Once the records have been read, set every one down as it stands.
※ ※ ※
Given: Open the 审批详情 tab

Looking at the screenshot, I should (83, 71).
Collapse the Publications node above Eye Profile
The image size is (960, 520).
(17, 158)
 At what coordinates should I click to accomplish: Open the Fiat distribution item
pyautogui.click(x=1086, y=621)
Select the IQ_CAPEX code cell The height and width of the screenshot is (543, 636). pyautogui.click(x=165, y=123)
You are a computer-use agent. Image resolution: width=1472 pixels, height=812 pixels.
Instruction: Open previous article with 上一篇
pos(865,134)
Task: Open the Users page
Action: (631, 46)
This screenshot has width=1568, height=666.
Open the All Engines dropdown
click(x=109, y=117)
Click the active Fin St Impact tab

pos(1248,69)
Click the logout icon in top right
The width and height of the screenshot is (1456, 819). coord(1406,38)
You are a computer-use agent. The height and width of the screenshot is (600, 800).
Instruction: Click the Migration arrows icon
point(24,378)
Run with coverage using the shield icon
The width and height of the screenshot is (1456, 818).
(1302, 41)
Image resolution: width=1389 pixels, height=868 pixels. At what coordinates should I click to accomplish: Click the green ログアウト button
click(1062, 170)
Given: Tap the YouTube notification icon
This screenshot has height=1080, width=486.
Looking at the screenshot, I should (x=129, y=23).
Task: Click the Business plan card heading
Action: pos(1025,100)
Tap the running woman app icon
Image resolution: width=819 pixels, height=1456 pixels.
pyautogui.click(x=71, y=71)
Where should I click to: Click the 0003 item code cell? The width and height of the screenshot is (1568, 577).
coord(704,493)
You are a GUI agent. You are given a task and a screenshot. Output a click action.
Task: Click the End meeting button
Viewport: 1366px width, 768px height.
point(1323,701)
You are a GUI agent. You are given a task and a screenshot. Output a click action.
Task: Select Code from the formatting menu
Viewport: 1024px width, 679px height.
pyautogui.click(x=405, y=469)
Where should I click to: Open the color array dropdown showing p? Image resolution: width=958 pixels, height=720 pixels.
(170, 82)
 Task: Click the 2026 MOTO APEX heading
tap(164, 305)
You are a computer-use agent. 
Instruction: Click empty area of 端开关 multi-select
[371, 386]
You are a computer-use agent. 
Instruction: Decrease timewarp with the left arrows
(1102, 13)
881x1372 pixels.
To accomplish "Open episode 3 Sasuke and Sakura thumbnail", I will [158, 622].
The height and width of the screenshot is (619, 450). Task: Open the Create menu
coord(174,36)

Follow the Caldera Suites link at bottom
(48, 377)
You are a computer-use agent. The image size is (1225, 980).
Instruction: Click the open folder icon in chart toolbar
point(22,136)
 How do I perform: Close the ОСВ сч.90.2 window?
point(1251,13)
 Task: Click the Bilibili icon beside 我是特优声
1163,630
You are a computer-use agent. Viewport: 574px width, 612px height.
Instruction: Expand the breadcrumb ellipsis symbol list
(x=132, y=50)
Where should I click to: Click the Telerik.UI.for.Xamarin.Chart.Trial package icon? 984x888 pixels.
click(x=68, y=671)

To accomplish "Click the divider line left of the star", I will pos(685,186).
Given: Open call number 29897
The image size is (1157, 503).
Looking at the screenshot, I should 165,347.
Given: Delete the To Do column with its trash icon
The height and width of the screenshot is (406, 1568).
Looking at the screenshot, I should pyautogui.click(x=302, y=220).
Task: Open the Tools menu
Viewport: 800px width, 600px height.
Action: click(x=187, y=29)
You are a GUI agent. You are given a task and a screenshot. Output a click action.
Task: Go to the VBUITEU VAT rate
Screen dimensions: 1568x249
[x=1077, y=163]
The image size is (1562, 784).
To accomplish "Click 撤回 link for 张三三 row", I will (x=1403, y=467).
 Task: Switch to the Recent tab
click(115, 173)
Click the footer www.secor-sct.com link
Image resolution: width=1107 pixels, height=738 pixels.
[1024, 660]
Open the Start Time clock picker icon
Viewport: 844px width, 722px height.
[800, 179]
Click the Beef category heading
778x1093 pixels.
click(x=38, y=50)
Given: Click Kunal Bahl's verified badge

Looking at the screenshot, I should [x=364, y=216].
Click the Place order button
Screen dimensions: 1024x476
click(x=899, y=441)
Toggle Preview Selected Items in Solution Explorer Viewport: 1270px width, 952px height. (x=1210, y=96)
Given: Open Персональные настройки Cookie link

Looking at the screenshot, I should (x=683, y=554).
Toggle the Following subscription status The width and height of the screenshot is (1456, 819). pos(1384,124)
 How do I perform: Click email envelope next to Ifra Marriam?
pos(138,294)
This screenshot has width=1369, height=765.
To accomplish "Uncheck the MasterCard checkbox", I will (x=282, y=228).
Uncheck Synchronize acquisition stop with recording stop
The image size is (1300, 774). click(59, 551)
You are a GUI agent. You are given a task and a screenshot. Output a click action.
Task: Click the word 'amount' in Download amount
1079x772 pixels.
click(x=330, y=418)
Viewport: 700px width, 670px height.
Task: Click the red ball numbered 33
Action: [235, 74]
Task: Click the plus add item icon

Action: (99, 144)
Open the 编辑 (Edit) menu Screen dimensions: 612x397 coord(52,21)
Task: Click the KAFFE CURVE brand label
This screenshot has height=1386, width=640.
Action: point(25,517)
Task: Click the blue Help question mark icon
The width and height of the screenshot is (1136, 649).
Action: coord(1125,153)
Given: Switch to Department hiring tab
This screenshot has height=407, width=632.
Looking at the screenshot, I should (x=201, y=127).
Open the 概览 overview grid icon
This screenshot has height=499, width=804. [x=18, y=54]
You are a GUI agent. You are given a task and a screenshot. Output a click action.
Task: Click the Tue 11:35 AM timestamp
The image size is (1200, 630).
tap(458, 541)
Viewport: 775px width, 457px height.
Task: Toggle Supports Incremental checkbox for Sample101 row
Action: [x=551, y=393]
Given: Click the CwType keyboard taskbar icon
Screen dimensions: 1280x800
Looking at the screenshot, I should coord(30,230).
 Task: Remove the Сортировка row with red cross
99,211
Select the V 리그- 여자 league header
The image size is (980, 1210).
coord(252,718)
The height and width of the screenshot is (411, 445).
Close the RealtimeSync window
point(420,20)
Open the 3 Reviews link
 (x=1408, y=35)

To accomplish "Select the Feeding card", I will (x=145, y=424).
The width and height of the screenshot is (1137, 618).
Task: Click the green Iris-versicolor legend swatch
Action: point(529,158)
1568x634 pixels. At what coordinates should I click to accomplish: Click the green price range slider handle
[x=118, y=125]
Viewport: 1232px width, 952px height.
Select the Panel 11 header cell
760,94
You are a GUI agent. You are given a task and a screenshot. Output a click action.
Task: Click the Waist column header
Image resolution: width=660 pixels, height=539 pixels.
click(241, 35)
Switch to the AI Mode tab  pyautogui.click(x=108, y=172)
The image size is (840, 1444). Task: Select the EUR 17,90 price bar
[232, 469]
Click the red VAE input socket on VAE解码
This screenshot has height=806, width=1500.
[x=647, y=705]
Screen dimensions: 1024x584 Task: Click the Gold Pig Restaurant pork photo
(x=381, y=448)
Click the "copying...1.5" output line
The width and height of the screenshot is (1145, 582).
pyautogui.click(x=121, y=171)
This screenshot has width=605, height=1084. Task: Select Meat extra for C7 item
※ ※ ※
### Task result
Given: Open the 审批详情 tab

Looking at the screenshot, I should (83, 71).
Collapse the Publications node above Eye Profile
The image size is (960, 520).
(17, 158)
 At what coordinates should I click to accomplish: Open the Fiat distribution item
pyautogui.click(x=1086, y=621)
Select the IQ_CAPEX code cell The height and width of the screenshot is (543, 636). pyautogui.click(x=165, y=123)
You are a computer-use agent. Image resolution: width=1472 pixels, height=812 pixels.
Instruction: Open previous article with 上一篇
pos(865,134)
Task: Open the Users page
Action: (631, 46)
This screenshot has width=1568, height=666.
Open the All Engines dropdown
click(x=109, y=117)
Click the active Fin St Impact tab

pos(1248,69)
Click the logout icon in top right
The width and height of the screenshot is (1456, 819). coord(1406,38)
You are a computer-use agent. The height and width of the screenshot is (600, 800).
Instruction: Click the Migration arrows icon
point(24,378)
Run with coverage using the shield icon
The width and height of the screenshot is (1456, 818).
(1302, 41)
Image resolution: width=1389 pixels, height=868 pixels. At what coordinates should I click to accomplish: Click the green ログアウト button
click(1062, 170)
Given: Tap the YouTube notification icon
This screenshot has height=1080, width=486.
Looking at the screenshot, I should (x=129, y=23).
Task: Click the Business plan card heading
Action: pos(1025,100)
Tap the running woman app icon
Image resolution: width=819 pixels, height=1456 pixels.
pyautogui.click(x=71, y=71)
Where should I click to: Click the 0003 item code cell? The width and height of the screenshot is (1568, 577).
coord(704,493)
You are a GUI agent. You are given a task and a screenshot. Output a click action.
Task: Click the End meeting button
Viewport: 1366px width, 768px height.
point(1323,701)
You are a GUI agent. You are given a task and a screenshot. Output a click action.
Task: Select Code from the formatting menu
Viewport: 1024px width, 679px height.
pyautogui.click(x=405, y=469)
Where should I click to: Open the color array dropdown showing p? Image resolution: width=958 pixels, height=720 pixels.
(170, 82)
 Task: Click the 2026 MOTO APEX heading
tap(164, 305)
You are a computer-use agent. 
Instruction: Click empty area of 端开关 multi-select
[371, 386]
You are a computer-use agent. 
Instruction: Decrease timewarp with the left arrows
(1102, 13)
881x1372 pixels.
To accomplish "Open episode 3 Sasuke and Sakura thumbnail", I will [158, 622].
The height and width of the screenshot is (619, 450). Task: Open the Create menu
coord(174,36)

Follow the Caldera Suites link at bottom
(48, 377)
You are a computer-use agent. The image size is (1225, 980).
Instruction: Click the open folder icon in chart toolbar
point(22,136)
 How do I perform: Close the ОСВ сч.90.2 window?
point(1251,13)
 Task: Click the Bilibili icon beside 我是特优声
1163,630
You are a computer-use agent. Viewport: 574px width, 612px height.
Instruction: Expand the breadcrumb ellipsis symbol list
(x=132, y=50)
Where should I click to: Click the Telerik.UI.for.Xamarin.Chart.Trial package icon? 984x888 pixels.
click(x=68, y=671)

To accomplish "Click the divider line left of the star", I will pos(685,186).
Given: Open call number 29897
The image size is (1157, 503).
Looking at the screenshot, I should 165,347.
Given: Delete the To Do column with its trash icon
The height and width of the screenshot is (406, 1568).
Looking at the screenshot, I should pyautogui.click(x=302, y=220).
Task: Open the Tools menu
Viewport: 800px width, 600px height.
Action: click(x=187, y=29)
You are a GUI agent. You are given a task and a screenshot. Output a click action.
Task: Go to the VBUITEU VAT rate
Screen dimensions: 1568x249
[x=1077, y=163]
The image size is (1562, 784).
To accomplish "Click 撤回 link for 张三三 row", I will (x=1403, y=467).
 Task: Switch to the Recent tab
click(115, 173)
Click the footer www.secor-sct.com link
Image resolution: width=1107 pixels, height=738 pixels.
[1024, 660]
Open the Start Time clock picker icon
Viewport: 844px width, 722px height.
[800, 179]
Click the Beef category heading
778x1093 pixels.
click(x=38, y=50)
Given: Click Kunal Bahl's verified badge

Looking at the screenshot, I should [x=364, y=216].
Click the Place order button
Screen dimensions: 1024x476
click(x=899, y=441)
Toggle Preview Selected Items in Solution Explorer Viewport: 1270px width, 952px height. (x=1210, y=96)
Given: Open Персональные настройки Cookie link

Looking at the screenshot, I should (x=683, y=554).
Toggle the Following subscription status The width and height of the screenshot is (1456, 819). pos(1384,124)
 How do I perform: Click email envelope next to Ifra Marriam?
pos(138,294)
This screenshot has width=1369, height=765.
To accomplish "Uncheck the MasterCard checkbox", I will (x=282, y=228).
Uncheck Synchronize acquisition stop with recording stop
The image size is (1300, 774). click(59, 551)
You are a GUI agent. You are given a task and a screenshot. Output a click action.
Task: Click the word 'amount' in Download amount
1079x772 pixels.
click(x=330, y=418)
Viewport: 700px width, 670px height.
Task: Click the red ball numbered 33
Action: [235, 74]
Task: Click the plus add item icon

Action: (99, 144)
Open the 编辑 (Edit) menu Screen dimensions: 612x397 coord(52,21)
Task: Click the KAFFE CURVE brand label
This screenshot has height=1386, width=640.
Action: point(25,517)
Task: Click the blue Help question mark icon
The width and height of the screenshot is (1136, 649).
Action: coord(1125,153)
Given: Switch to Department hiring tab
This screenshot has height=407, width=632.
Looking at the screenshot, I should (x=201, y=127).
Open the 概览 overview grid icon
This screenshot has height=499, width=804. [x=18, y=54]
You are a GUI agent. You are given a task and a screenshot. Output a click action.
Task: Click the Tue 11:35 AM timestamp
The image size is (1200, 630).
tap(458, 541)
Viewport: 775px width, 457px height.
Task: Toggle Supports Incremental checkbox for Sample101 row
Action: [x=551, y=393]
Given: Click the CwType keyboard taskbar icon
Screen dimensions: 1280x800
Looking at the screenshot, I should coord(30,230).
 Task: Remove the Сортировка row with red cross
99,211
Select the V 리그- 여자 league header
The image size is (980, 1210).
coord(252,718)
The height and width of the screenshot is (411, 445).
Close the RealtimeSync window
point(420,20)
Open the 3 Reviews link
 (x=1408, y=35)

To accomplish "Select the Feeding card", I will (x=145, y=424).
The width and height of the screenshot is (1137, 618).
Task: Click the green Iris-versicolor legend swatch
Action: point(529,158)
1568x634 pixels. At what coordinates should I click to accomplish: Click the green price range slider handle
[x=118, y=125]
Viewport: 1232px width, 952px height.
Select the Panel 11 header cell
760,94
You are a GUI agent. You are given a task and a screenshot. Output a click action.
Task: Click the Waist column header
Image resolution: width=660 pixels, height=539 pixels.
click(241, 35)
Switch to the AI Mode tab  pyautogui.click(x=108, y=172)
The image size is (840, 1444). Task: Select the EUR 17,90 price bar
[232, 469]
Click the red VAE input socket on VAE解码
This screenshot has height=806, width=1500.
[x=647, y=705]
Screen dimensions: 1024x584 Task: Click the Gold Pig Restaurant pork photo
(x=381, y=448)
Click the "copying...1.5" output line
The width and height of the screenshot is (1145, 582).
pyautogui.click(x=121, y=171)
This screenshot has width=605, height=1084. Task: Select Meat extra for C7 item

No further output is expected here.